REVOLUÇÃO POLÍTICA E SOCIAL

Bilan tem razão quando insiste ser necessário para a revolução destruir o aparelho de Estado burguês, e deduz que não há revolução se o proletariado não age neste sentido.  É verdade também que as medidas de transformação econômico-sociais são inúteis sem a destruição do Estado. Porém, essa corrente concebe a revolução de modo político. Não consegue entendê-la como movimento social no qual a destruição do Estado e a construção de uma nova estrutura de decisão avançam juntamente com a comunização da vida econômica e social[1].  Concebe esses dois aspectos como momentos sucessivos: sua interação lhe escapa. Ela inverte a posição reformista, centrista ou anarquista, sem mudar de problemática.  Contra a tese que põe em destaque a socialização da economia, ela privilegia a questão do poder: a revolução será política, antes; depois, econômica.

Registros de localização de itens
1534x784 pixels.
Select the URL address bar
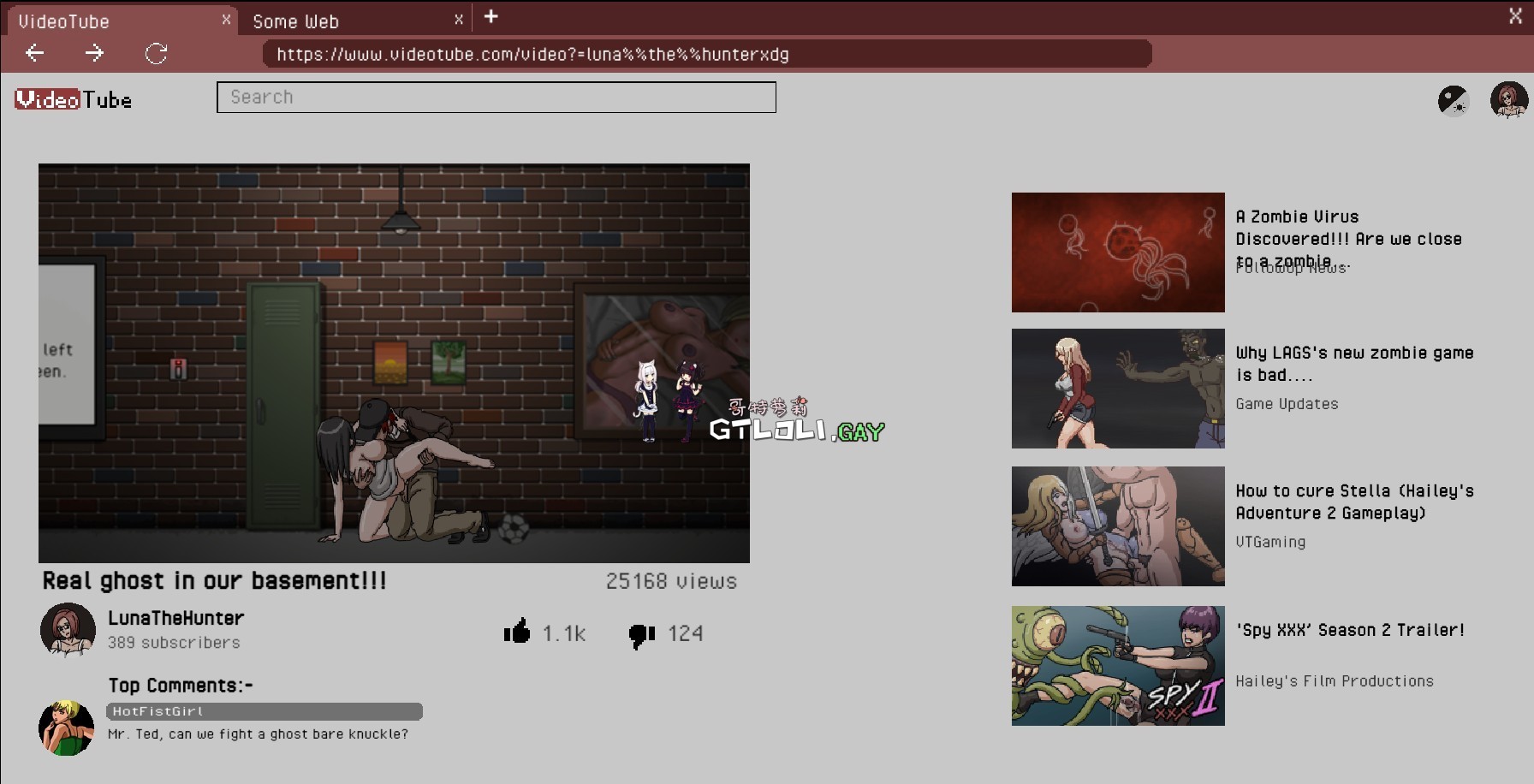[x=707, y=54]
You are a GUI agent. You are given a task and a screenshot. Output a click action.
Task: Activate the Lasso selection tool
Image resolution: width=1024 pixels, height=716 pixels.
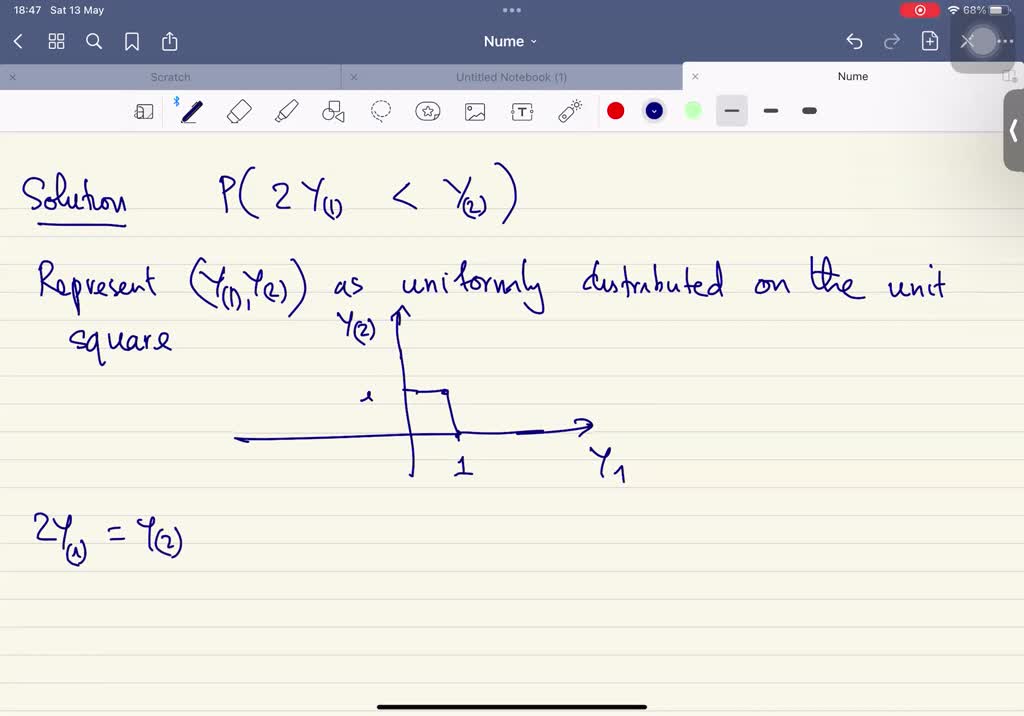[x=380, y=110]
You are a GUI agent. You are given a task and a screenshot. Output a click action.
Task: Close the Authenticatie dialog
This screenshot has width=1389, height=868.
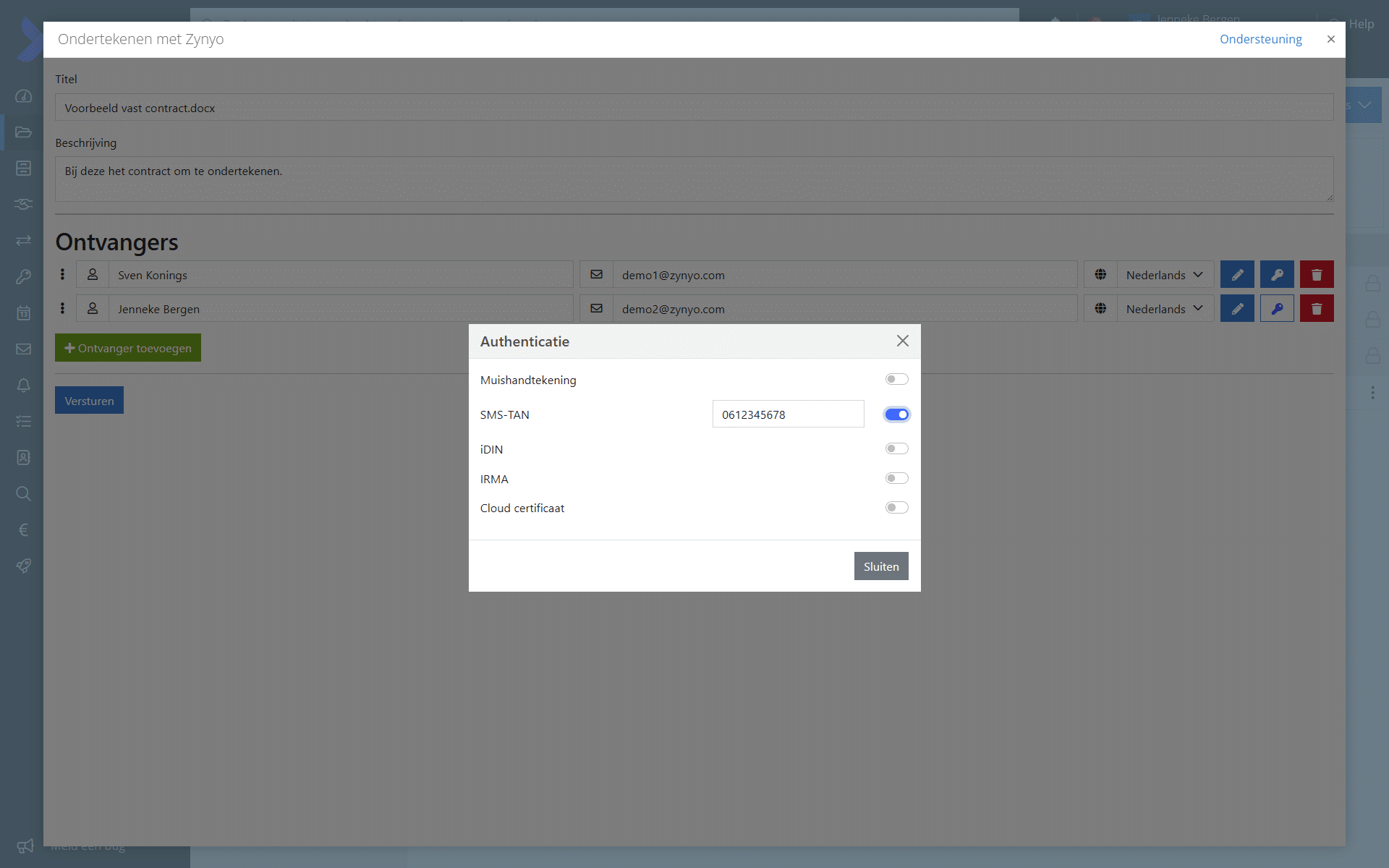[x=902, y=341]
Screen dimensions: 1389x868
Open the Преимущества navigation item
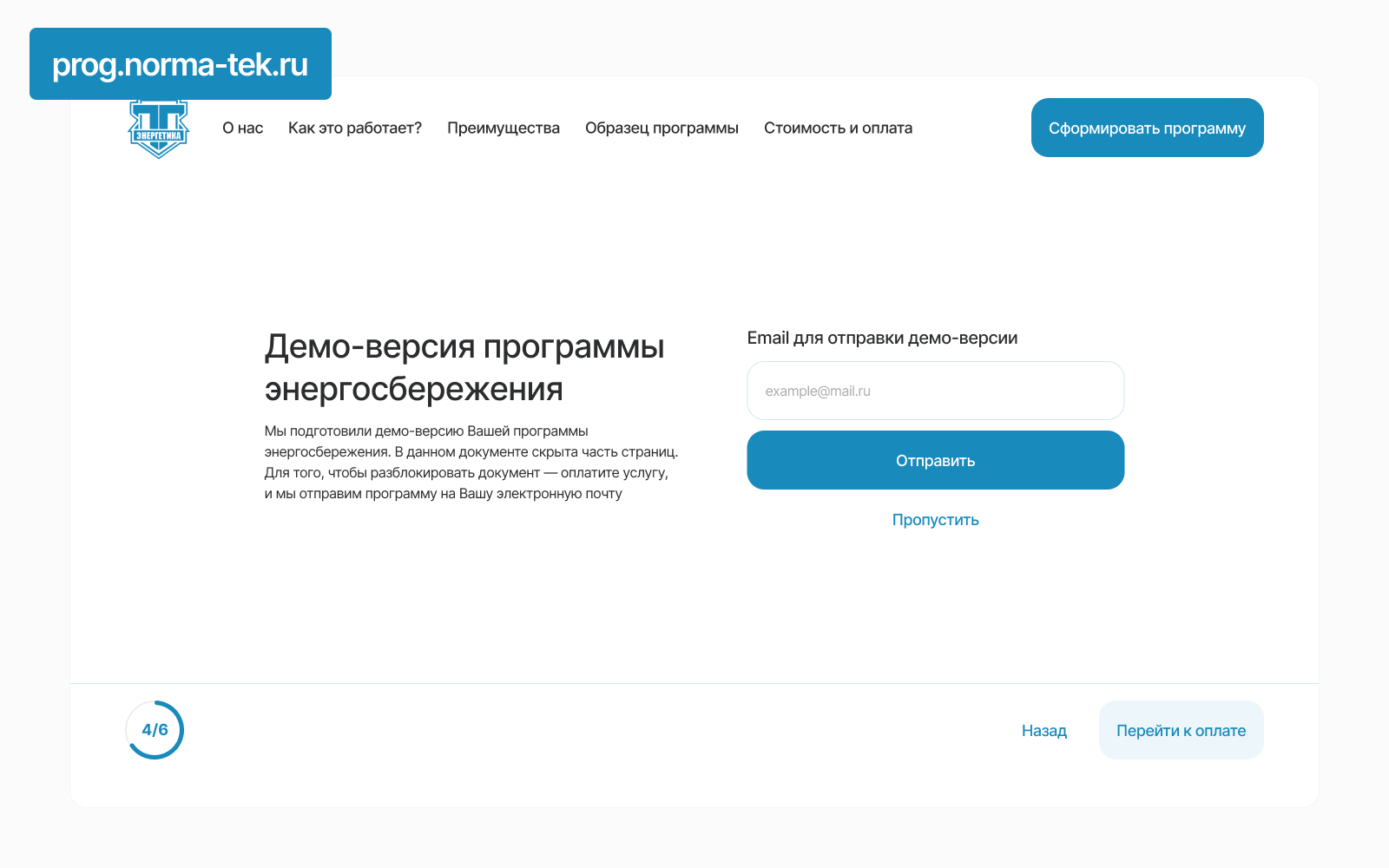point(503,128)
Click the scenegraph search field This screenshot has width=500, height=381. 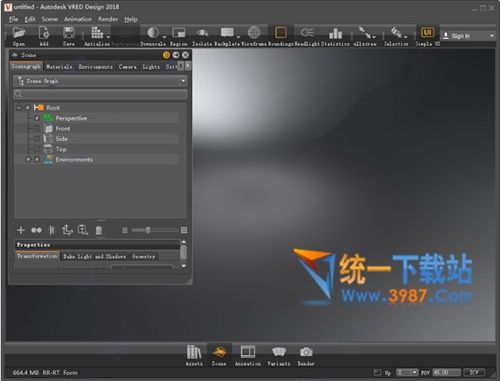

## O que fazer
(1) Edite as entradas do início até a linha que contém "[x=380, y=110]", inclusive, trocando "Lasso" por "Magic Wand" e mantendo todo o resto igual. Deixe as imagens fora da resposta.
(2) Prossiga com o texto sobre revolução política e social a partir do ponto em que ele para.
As entradas não têm relação nenhuma com o texto.

## Respostas por tarefa
(1)
1534x784 pixels.
Select the URL address bar
[x=707, y=54]
You are a GUI agent. You are given a task and a screenshot. Output a click action.
Task: Activate the Magic Wand selection tool
Image resolution: width=1024 pixels, height=716 pixels.
[x=380, y=110]

(2)
A revolução comunista deve afirmar um poder capaz  de se impor, combater a burguesia e unificar o movimento revolucionário.  Portanto, não foi por ter feito uma guerra de front que o movimento revolucionário espanhol sofreu uma derrota.  Já estava derrotado quando se deixou arrastar para a guerra de front que apressou sua morte.

Mas o ´poder revolucionário´ seria uma forma vazia se não transformasse, ao mesmo tempo, a natureza da sociedade. E não poderia existir senão como instrumento dessa transformação.  Se a revolução deve ser inicialmente política e depois social, ela criará um poder sem outra função que lutar contra a burguesia, função negativa e somente repressiva. Uma revolução comunista (mundial), que se estende por uma geração, durante esse tempo continuará pagando salários e fabricando mercadorias?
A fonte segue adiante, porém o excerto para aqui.